Шрифт:
Интервал:
Закладка:
Посредственность, когда она многочисленна да к тому же облечена распорядительной властью, действует на духовную сферу по законам моды: высмеивает устаревшее, отворачивается от истинно прекрасного и останавливает выбор на том, что «покрасивше», утверждая таким образом свой неразвитый вкус. Появилось новое словечко — к и ч, переводимое с немецкого как «халтура», «безвкусица», «псевдокультура». Эта подделка распространяется и утверждается как норма активной посредственностью.
Я мог бы подробно, с «картинками» описать действие этой сплоченной стены «неразвитости» в нашем, борковском, примере, но ограничусь скупым перечислением. Суть примера читателю, надеюсь, ясна из предыдущих заметок, она — в попытке придать культурной жизни села более высокий уровень с помощью литературы и искусства. За три года, несмотря на всяческие препоны, удалось открыть картинную галерею, изостудию, литературный музей писателей-фронтовиков, уникальную библиотеку военной книги, музыкальные классы. Так вот штришки неприятия: главбух — «Картины на баланс ставить не буду, чего навязались с этой галереей на нашу голову, наше дело — продукцию производить!»; экономист — «На музей ни копейки не расходовать!»; председатель рабочкома — «Галереи и музеи не наша забота, у нас проблема — выгребные ямы, канализация нужна!». Тон, как видим, задан, соответственно ему прорабы, завхозы, бригадиры действуют тихой сапой: директор распорядится, а они — материал не выпишут, рабочего не пришлют, ничем не помогут.
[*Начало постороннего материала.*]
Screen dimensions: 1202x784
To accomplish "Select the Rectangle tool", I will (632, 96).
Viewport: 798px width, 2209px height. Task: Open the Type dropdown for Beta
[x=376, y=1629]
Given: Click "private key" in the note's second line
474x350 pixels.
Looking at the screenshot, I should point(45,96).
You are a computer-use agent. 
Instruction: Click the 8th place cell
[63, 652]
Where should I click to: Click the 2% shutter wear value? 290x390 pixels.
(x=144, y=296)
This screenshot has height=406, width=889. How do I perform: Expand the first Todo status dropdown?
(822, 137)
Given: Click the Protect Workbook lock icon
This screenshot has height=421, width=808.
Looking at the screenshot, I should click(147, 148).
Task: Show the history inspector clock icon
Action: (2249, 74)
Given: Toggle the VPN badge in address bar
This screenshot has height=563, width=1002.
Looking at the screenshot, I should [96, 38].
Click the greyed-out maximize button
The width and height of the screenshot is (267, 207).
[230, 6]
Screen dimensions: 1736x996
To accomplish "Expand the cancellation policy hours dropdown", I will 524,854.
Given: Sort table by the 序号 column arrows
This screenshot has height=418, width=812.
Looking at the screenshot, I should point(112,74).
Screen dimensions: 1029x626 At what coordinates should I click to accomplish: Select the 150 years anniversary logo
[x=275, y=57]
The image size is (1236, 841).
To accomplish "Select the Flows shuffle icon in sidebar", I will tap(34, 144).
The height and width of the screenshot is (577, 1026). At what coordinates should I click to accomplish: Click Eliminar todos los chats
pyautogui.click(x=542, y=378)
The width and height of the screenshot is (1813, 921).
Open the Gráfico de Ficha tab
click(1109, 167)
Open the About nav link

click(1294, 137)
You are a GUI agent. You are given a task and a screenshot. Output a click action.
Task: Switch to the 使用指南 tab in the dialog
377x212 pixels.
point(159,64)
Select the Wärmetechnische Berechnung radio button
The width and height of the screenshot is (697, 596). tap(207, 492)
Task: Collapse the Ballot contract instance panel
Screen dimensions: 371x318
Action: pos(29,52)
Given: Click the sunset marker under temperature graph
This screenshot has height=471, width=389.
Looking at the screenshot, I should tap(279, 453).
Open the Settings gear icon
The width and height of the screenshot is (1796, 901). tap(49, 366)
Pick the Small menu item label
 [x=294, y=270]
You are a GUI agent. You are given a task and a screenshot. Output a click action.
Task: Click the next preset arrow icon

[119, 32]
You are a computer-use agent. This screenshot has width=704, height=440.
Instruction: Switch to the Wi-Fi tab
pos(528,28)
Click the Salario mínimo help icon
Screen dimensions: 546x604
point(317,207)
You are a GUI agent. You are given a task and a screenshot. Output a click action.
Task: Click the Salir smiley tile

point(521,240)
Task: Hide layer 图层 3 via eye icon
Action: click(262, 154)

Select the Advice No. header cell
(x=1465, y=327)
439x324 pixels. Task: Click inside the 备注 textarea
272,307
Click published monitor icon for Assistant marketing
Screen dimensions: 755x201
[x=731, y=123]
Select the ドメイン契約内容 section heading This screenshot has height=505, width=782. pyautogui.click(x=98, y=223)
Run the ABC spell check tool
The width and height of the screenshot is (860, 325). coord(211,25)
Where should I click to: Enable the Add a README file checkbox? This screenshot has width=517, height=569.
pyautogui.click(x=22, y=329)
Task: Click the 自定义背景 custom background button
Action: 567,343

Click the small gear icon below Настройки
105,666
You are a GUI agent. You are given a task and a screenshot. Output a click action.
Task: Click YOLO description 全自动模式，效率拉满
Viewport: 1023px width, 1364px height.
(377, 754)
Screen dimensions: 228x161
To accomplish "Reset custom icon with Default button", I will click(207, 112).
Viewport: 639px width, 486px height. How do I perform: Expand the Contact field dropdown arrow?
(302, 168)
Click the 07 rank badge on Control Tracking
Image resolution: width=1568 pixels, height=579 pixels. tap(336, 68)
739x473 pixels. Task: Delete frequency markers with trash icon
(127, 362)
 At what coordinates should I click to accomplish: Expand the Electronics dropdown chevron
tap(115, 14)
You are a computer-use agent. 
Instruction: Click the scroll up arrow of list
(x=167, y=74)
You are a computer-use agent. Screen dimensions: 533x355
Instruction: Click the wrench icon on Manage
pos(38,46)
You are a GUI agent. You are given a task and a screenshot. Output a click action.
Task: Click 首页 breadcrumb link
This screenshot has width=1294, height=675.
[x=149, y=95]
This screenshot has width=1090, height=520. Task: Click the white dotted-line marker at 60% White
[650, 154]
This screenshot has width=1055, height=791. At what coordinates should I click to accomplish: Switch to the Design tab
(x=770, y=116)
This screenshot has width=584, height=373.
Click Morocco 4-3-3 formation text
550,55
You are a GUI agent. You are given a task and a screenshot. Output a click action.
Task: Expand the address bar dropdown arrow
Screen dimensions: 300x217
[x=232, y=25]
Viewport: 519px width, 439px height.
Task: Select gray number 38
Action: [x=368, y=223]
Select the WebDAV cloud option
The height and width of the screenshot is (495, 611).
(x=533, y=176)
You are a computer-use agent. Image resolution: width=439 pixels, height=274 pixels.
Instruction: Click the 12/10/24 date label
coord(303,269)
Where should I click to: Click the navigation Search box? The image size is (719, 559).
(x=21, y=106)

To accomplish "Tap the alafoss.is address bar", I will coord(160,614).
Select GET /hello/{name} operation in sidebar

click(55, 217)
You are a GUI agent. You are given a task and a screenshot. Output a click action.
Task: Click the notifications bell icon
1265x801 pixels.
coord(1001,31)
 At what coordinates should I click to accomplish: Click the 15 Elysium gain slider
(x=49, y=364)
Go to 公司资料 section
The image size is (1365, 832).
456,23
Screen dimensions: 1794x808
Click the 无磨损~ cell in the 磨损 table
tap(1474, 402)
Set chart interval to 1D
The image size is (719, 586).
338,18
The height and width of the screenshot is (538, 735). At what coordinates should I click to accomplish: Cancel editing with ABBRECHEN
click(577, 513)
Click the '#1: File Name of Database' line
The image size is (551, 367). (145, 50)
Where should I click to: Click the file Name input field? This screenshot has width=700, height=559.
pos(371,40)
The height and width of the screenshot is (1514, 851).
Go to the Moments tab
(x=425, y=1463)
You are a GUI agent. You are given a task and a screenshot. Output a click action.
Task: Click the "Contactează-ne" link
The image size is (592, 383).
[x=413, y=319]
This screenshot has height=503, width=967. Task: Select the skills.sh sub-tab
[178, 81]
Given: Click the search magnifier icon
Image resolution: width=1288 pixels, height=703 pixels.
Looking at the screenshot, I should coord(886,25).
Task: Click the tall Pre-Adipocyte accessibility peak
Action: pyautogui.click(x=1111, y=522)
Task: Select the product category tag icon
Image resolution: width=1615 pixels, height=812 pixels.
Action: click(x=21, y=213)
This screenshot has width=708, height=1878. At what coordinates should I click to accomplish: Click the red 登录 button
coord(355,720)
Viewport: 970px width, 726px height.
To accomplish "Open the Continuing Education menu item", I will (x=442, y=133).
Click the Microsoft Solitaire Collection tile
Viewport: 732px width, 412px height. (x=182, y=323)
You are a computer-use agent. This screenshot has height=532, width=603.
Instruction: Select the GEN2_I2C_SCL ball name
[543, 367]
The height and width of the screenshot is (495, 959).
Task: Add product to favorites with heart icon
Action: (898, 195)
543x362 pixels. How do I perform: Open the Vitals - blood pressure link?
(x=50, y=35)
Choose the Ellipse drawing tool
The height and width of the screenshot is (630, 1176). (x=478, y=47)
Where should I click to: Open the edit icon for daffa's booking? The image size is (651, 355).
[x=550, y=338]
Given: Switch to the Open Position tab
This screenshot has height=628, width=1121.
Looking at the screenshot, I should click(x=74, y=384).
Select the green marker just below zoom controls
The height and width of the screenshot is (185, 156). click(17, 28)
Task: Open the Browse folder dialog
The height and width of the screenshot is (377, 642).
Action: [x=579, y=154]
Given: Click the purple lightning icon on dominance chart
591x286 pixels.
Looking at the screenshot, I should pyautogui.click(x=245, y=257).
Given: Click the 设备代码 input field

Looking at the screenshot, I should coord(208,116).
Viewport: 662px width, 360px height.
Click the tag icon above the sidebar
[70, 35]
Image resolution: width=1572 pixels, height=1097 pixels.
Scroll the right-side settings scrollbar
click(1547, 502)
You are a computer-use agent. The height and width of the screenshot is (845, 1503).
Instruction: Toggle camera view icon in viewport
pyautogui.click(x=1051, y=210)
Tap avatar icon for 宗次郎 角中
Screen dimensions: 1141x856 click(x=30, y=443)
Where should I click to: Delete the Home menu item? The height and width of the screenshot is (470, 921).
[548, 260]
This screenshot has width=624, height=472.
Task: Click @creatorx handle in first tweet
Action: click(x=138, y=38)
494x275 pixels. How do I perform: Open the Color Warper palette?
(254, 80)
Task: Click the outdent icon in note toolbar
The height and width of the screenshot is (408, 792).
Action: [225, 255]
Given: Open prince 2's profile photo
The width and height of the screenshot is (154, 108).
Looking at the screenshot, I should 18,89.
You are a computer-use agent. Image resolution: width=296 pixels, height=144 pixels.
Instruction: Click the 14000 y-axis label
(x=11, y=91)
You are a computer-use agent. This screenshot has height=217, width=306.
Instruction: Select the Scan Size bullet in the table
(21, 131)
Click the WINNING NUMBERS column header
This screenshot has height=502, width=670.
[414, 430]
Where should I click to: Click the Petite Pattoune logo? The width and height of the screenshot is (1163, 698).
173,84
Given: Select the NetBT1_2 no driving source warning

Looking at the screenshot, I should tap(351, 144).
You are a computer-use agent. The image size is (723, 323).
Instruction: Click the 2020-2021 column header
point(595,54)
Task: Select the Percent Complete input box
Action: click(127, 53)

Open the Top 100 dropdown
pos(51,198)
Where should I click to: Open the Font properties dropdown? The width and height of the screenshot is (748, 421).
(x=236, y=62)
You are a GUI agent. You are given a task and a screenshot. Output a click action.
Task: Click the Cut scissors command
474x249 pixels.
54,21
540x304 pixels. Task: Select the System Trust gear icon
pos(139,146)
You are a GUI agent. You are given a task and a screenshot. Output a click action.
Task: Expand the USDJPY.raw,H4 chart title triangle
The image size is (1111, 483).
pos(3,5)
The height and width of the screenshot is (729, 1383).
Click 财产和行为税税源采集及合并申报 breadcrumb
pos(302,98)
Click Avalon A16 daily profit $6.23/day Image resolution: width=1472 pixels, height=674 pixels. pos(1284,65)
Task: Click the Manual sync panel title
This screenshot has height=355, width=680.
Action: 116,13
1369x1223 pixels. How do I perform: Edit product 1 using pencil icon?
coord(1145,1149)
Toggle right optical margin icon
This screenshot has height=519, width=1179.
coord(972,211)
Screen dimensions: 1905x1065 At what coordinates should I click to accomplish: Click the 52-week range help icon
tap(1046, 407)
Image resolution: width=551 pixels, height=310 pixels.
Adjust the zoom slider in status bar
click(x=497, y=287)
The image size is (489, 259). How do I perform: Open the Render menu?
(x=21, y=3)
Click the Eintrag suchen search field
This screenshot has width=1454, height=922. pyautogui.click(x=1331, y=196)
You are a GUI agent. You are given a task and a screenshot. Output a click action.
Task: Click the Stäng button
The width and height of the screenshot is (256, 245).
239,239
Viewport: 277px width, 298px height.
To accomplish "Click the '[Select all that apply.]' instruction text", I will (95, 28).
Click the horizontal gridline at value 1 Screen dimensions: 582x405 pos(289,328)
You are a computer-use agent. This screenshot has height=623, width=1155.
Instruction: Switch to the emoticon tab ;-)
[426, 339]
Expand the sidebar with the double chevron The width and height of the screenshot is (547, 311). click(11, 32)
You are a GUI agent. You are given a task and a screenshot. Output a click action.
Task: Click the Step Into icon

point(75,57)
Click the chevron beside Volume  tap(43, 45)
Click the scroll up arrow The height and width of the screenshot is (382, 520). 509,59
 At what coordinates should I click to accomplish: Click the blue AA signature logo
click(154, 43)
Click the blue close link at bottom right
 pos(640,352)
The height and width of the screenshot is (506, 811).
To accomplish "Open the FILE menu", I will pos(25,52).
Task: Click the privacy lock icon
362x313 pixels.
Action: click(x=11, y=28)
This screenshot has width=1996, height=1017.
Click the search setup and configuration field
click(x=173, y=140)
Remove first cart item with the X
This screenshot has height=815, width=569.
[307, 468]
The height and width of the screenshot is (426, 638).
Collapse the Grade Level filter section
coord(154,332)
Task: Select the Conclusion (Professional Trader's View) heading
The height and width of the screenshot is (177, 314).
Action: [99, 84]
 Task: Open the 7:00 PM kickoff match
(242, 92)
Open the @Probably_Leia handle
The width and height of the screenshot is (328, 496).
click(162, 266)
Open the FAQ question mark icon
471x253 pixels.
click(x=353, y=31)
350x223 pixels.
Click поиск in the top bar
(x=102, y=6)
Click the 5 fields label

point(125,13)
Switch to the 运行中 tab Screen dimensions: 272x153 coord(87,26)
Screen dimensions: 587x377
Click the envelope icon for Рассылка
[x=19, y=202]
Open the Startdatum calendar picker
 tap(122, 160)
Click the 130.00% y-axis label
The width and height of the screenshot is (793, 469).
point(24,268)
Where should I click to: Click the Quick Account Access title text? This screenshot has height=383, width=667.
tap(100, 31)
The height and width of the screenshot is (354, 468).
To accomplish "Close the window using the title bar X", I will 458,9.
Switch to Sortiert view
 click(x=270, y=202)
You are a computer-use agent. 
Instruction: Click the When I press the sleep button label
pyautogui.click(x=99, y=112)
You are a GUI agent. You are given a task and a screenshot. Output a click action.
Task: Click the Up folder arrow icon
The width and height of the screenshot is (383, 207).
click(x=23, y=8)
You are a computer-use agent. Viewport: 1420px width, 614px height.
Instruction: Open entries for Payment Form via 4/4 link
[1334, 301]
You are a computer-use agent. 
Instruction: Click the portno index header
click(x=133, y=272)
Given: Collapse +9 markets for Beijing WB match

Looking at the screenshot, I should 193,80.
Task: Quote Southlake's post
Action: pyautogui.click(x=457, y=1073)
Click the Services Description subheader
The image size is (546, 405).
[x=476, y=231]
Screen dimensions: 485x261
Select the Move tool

Единственное спасение — поддержка райкома и обкома партии, толкнут оттуда — на шаг сдвинемся, потом неприятие опять смыкается, как болотная тина, не пускает на чистую воду.
Точно в таком же положении находятся художник А. Большаков и учитель А. Сизов, создающие картинную галерею и музей в селе Вяз, — неимоверными усилиями преодолевают сопротивление бездеятельности, непонимания и того же к и ч а, который завладел и деревней.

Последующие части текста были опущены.